*WHAT YOU NEED TO DO*:
Return, from the listing that follows, each line containing the word "accomplish".

*DATA RECORDS*:
-*-
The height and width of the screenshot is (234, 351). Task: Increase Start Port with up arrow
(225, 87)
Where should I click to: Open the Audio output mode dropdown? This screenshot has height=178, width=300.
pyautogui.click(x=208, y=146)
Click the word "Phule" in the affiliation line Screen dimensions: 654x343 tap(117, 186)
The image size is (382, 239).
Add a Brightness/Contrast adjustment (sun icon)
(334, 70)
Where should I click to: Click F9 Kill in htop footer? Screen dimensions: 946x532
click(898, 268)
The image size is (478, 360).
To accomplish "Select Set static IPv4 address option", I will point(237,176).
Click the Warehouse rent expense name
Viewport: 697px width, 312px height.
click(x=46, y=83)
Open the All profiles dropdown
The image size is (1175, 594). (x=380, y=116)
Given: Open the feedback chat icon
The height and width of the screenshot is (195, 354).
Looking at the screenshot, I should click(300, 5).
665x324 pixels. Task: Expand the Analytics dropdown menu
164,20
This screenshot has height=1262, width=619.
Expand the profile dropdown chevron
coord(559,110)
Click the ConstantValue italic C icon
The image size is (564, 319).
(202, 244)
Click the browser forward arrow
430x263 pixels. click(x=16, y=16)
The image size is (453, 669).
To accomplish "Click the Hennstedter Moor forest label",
-*-
*RESULT OF THE TASK*:
To accomplish "Select Set static IPv4 address option", I will point(237,176).
To accomplish "Click the Hennstedter Moor forest label",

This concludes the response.